That’s not
my neighbor speaking. That’s Guy Davenport, another hunter-gatherer, recalling
his adventures as a boy in South Carolina looking for arrowheads with his
family. The experience, as recounted in his greatest essay, “Finding” (The Geography of the Imagination, 1981), was formative: “Our
understanding was that the search was the thing, the pleasure of looking.” Guy shows
up often in my life, one measure of his lasting influence as a teacher even
among those of us who never sat in his classroom. He taught us to be, as Keats
put it, “capable of being in uncertainties, mysteries, doubts, without any
irritable reaching after fact and reason.” We make connections, yes, and hear
the harmonies, but never assume we have everything, or anything, figured out.

REQUIRED ACTIONS
1. List the three states of mind named in the Keats quotation in the passage about Guy Davenport.
2. According to the passage about Guy Davenport, in which book and year did his essay "Finding" appear?
3. Carry on the passage about Guy Davenport, starting after its last sentence.

SOURCE EXCERPT
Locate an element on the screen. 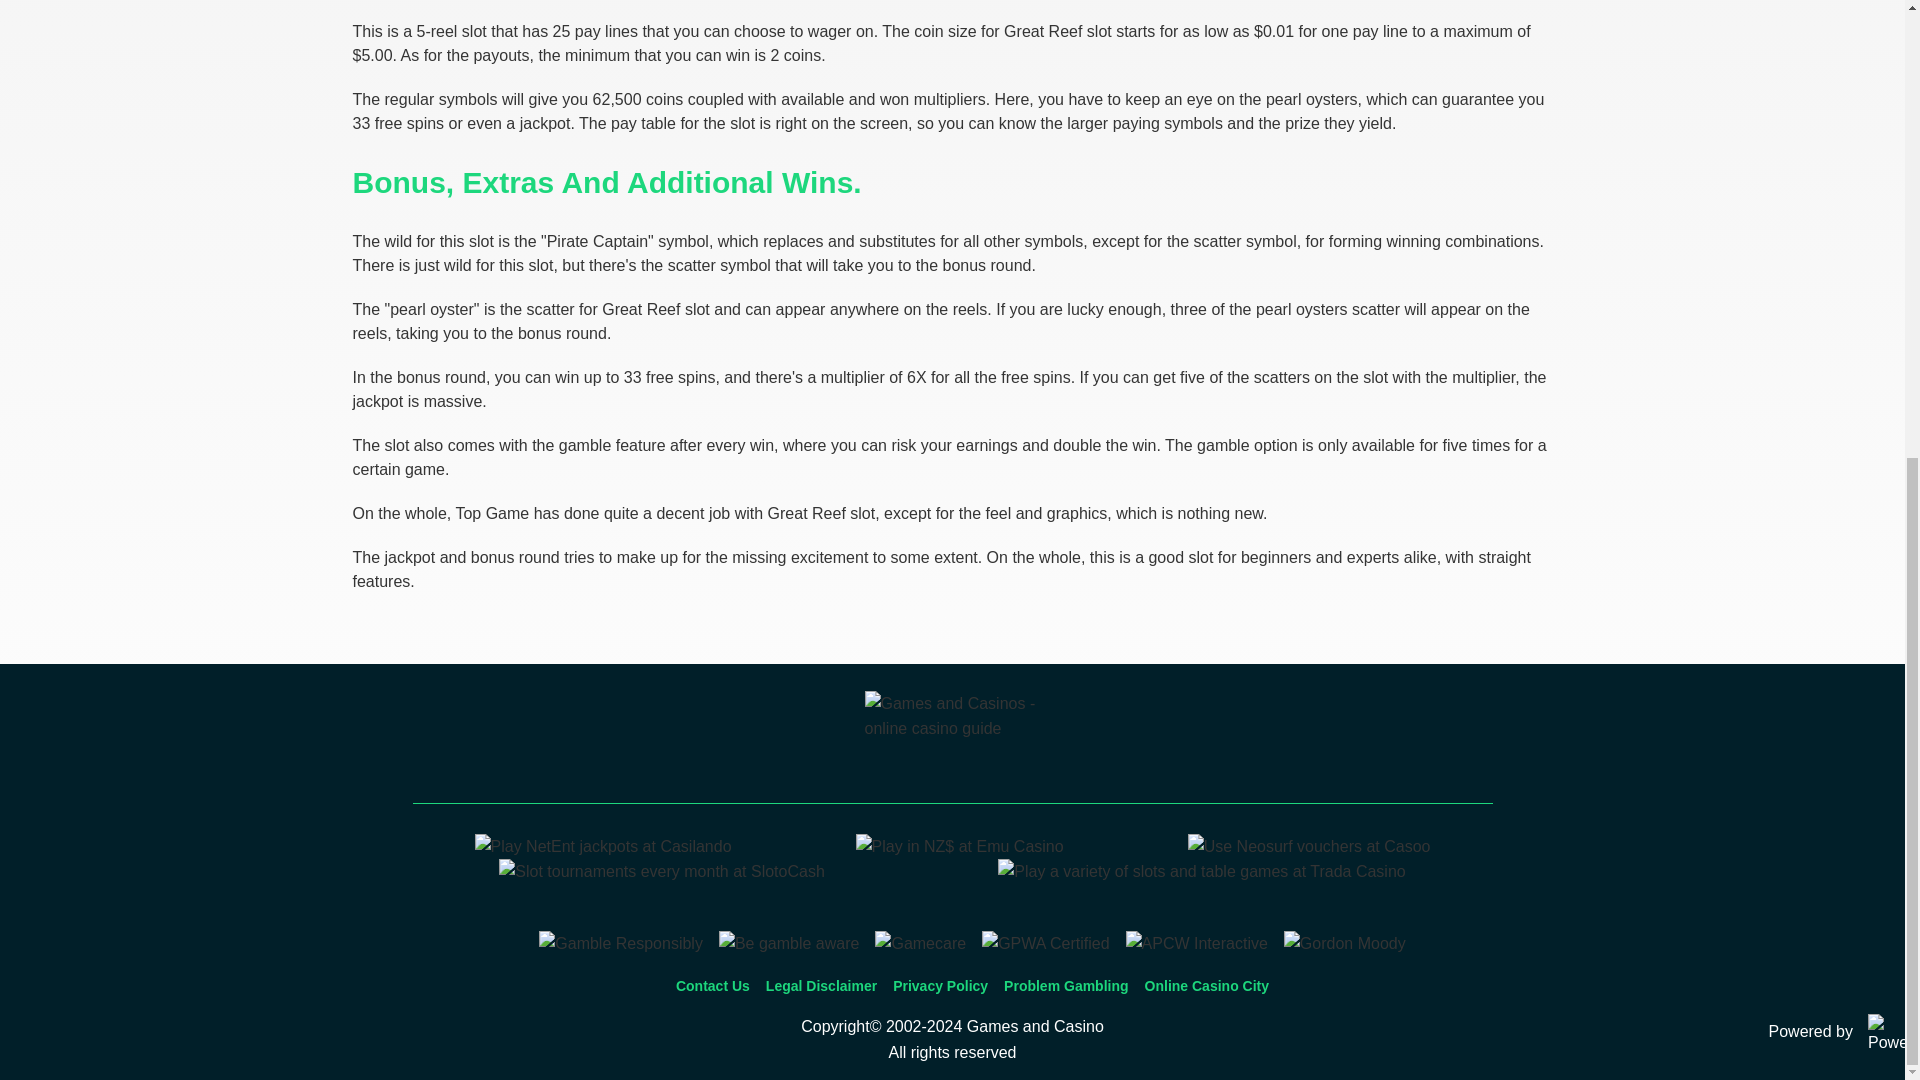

RESPONSES BY TASK
1. uncertainties, mysteries, doubts

2. The Geography of the Imagination, 1981

3.
James
Gibbons has written a fine tribute to Davenport in the guise of a review of The Guy Davenport Reader (2013). In a sentence, he distills Guy’s lesson that he was
more than simply a writer in the banal sense of stacking words in marketable
heaps. The inimitable style is the inimitable man. Referring to the essays, Gibbons
suggests their essential teasing mystery: “At their
best, they offer a direct road into the heart of his sensibility: omnivorous,
alert to unsuspected revelations, but also committed to devoting sustained attention
to whatever is under his gaze.” Such qualities are always in short supply, even
among writers, for whom they ought to be, in partnership with language, the
tools of the trade. Knowledge,
not “information” (our age’s substitute), is everywhere if we choose to remain
receptive. A life incurious is a great poverty. Though
he taught for forty years and was as bookish and well-read as any man I’ve met,
we’re never tempted to pigeonhole him as an “academic” writer, a clock-punching
drudge. Guy writes of Wittgenstein: “He
read, like all inquisitive men, to multiply his experience.”
Gibbons
says, judiciously, “We should hold on to Davenport
because he seems to be receding from us.” In a literary culture rooted in
novelty and begging for the Zeitgeist’s stamp of approval, his work calls for
word-of-mouth endorsement not from critics or academics but common readers. As
he writes of himself as a boy in “On Reading,” collected in The Hunter Gracchus (1996): “And then I made the discovery that what I liked in reading was to
learn things I didn’t know.”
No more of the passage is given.